Matera: in provincia, si va verso la canonizzazione di Don Tommaso. Ecco l’iniziativa di questa Associazione

Domani, martedì 20 luglio, alle ore 20:00 a Nova Siri in piazza San Giovanni XXIII, sarà presentata pubblicamente l’associazione che promuove la causa di canonizzazione del sacerdote don Tommaso Latronico, denominata “Associazione Amici di don Tommaso Latronico”.

“Don Tommaso un amico in Paradiso” è il titolo dell’incontro nel corso del quale si illustreranno gli scopi statutari dell’associazione; a seguire un momento di testimonianze sulle virtù eroiche cristiane del sacerdote e la proiezione di immagini della sua vita.

L’associazione si è costituita lo scorso 11 febbraio con lo scopo di chiedere alla competente autorità ecclesiastica di esaminare la possibilità di una causa di canonizzazione di don Tommaso (1948-1993).

Tra gli obiettivi del sodalizio c’è anche quello di ravvivare e diffondere la memoria di don Tommaso, rendere testimonianza delle sue virtù cristiane e delle qualità umane e spirituali, far conoscere la vita, il pensiero, l’opera e l’insegnamento, anche attraverso la raccolta di lettere, scritti, pubblicazioni, appunti di lezioni, fotografie, video, audio registrazioni o qualunque altra testimonianza riferibile alla sua persona.

Don Tommaso Latronico

Don Tommaso Latronico nasce a Nova Siri il 17 novembre 1948, è ordinato sacerdote a Roma il 28 giugno del 1973 da Monsignor Dino Tommasini, vescovo di Tursi; all’ordinazione partecipa anche Aldo Moro.
Incontra il movimento di Comunione e Liberazione e il suo fondatore, il Servo di Dio don Luigi Giussani.

A Roma segue gli universitari di CL fino a quando nell’ottobre 1975 l’Arcivescovo di Matera, mons. Michele Giordano, gli chiede di dedicarsi all’insegnamento della religione nel liceo classico Duni di Matera.

In Basilicata, insieme alla locale comunità di Comunione e Liberazione, don Tommaso contribuisce a rilanciare la presenza cristiana nelle scuole e nella società regionale, condividendone la vita concreta nelle varie circostanze storiche, come il soccorso alle popolazioni colpite dal terremoto dell’80 e l’assistenza agli studenti dell’Università della Basilicata appena fondata.

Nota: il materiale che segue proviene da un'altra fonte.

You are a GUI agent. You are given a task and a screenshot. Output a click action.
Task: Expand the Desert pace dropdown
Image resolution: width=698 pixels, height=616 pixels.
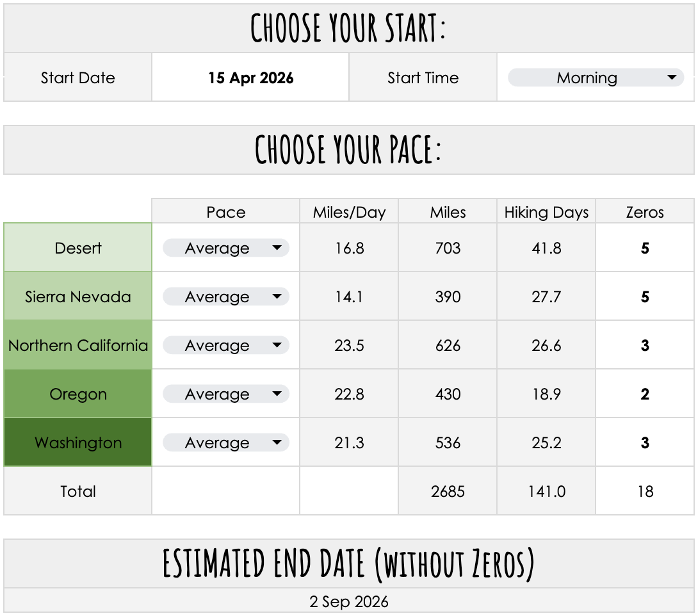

Educatore appassionato, oltre che al liceo classico di Matera, insegna religione cattolica al liceo scientifico di Policoro e al liceo classico di Nova Siri, per l’istituzione del quale si era fatto personalmente promotore.

Nel 1982 torna nella sua diocesi di Tursi-Lagonegro, dove gli viene affidata la parrocchia di S. Maria Assunta a Nova Siri.

Insegna Teologia dogmatica presso l’Istituto diocesano di Scienze religiose.

Nel 1992 viene colpito da una grave malattia.

Pur segnato dalla malattia, scriveva: «O giovinezza, non ti ho perduta!… Se qualcosa riaccade, oggi, se gli occhi faticano a seguire le lettere, pure scorgono volti e gesti, se non è il ricordo a rendere amici, ma una cosa nuova e viva che sta accadendo ora, o giovinezza, non ti ho perduta».